Bildungsforscher über Schulsysteme: „Erhebliche Unterschiede“
Bildungsforscher Wilfried Bos über vergleichbare Schulsysteme, Chancengerechtigkeit und Bildungsföderalismus als Experimentierfeld.
taz: Herr Bos, Sie weisen seit Jahren darauf hin, wie ungerecht das deutsche Schulsystem ist. Mehr als 10 Jahre nach Pisa gibt nun die Bertelsmann-Stiftung einen bundesdeutschen Chancenspiegel in Auftrag.
Wilfried Bos: Für mich ist es ein willkommener Anlass, noch einmal den Finger in die Wunde zu legen. Chancengerechtigkeit wird im deutschen Bildungssystem oft ausgeblendet, im Vordergrund steht die Leistung.
Die Chancengerechtigkeit ist also kein Thema für die Kultusminister?
Für einige Ministerien hat sie nicht die höchste Priorität. Manche Bundesländer waren sehr reserviert bei der Herausgabe von Kennziffern über ihr Bildungssystem. Sie haben sich nicht gerade darum gerissen, mit uns zusammenzuarbeiten.

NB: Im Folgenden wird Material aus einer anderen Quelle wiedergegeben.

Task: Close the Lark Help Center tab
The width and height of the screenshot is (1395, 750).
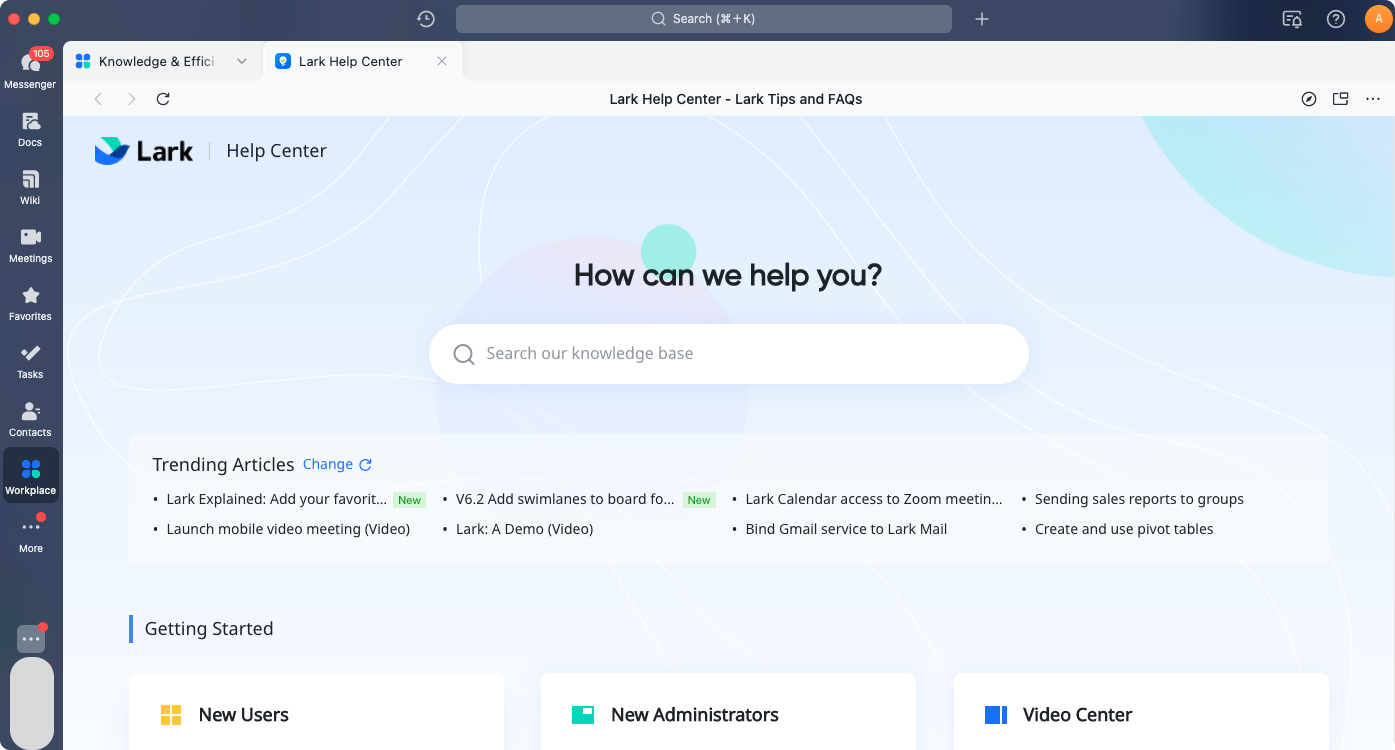Action: coord(442,61)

Welche Daten waren denn so geheim?
Wir haben zum Beispiel nicht herausbekommen, welche Abschlüsse Schüler mit Förderbedarf machen, die inklusiv beschult werden, also Regelschulen besuchen, im Vergleich zu Schülern in Sonderschulen. Ich bin mir nicht mal sicher, ob die Länder das selbst so genau wissen wollen.
leitet das Institut für Schulentwicklungsforschung der TU Dortmund. Als Max-Planck-Forscher arbeitete er an der Pisa-Vorgängerstudie Timss und leitete die Grundschul-Lese-Untersuchung Iglu.
Was ist das wichtigste Ergebnis der Studie?
Generell ist das deutsche Schulsystem der Chancengleichheit nicht gerade förderlich. Aber es lassen sich erhebliche Unterschiede zwischen den Ländern feststellen. Kein Land ist überall top. In Sachsen zum Beispiel gelingt es, das Schulsystem vergleichsweise durchlässig zu halten und die Leistung dabei nicht zu vernachlässigen. Daran zeigt sich: Chancengerechtigkeit und Leistung, das muss kein Widerspruch sein.
Kann man Sachsens Schulsystem wirklich voraussetzungslos mit dem von Bremen oder Berlin vergleichen, wie Sie das tun? Die beiden Stadtstaaten sind in keiner der von Ihnen untersuchten Dimensionen Spitze, aber hier ballen sich auch die sozialen Probleme.
Wir haben uns dafür entschieden, die Ergebnisse ungewichtet nebeneinanderzustellen. Die Frage ist, ob es gerecht ist, dass in Metropolen so viele Menschen in prekären Verhältnissen leben oder ob man da sozialpolitisch nicht viel stärker eingreifen muss. Aber das ist Aufgabe der Politik.
Chancengerechtigkeit bedeutet gleiche Chancen bei ungleichen Ausgangsbedingungen. Wieso messen Sie das Schulsystem nicht an der Chancengleichheit?
Chancengerechtigkeit ist unsere Minimalforderung. Das heißt: Das Schulsystem soll bestehende Unterschiede wenigstens nicht noch vergrößern. Das ist aber zurzeit überall der Fall. Natürlich wünschen wir uns als Pädagogen, dass das Schulsystem dazu beiträgt, soziale Unterschiede auszugleichen.
Ist eine gesamtstaatliche Strategie da nicht hilfreicher als der bestehende Föderalismus?
Zunächst ist der Bildungsföderalismus natürlich ein tolles Experimentierfeld, weil er die Möglichkeit bietet, verschiedene Maßnahmen auszuprobieren. Und das kann gut funktionieren, wenn die Länder ihre Programme evaluieren lassen und auch bereit sind, von den besten zu lernen. Allerdings haben wir zum Beispiel weit über 70 verschiedene Maßnahmen zur Leseförderung gefunden, von denen kaum eine evaluiert ist. Auf dem Gebiet der Leseförderung wäre eine grundlegende Strategie sicherlich gut.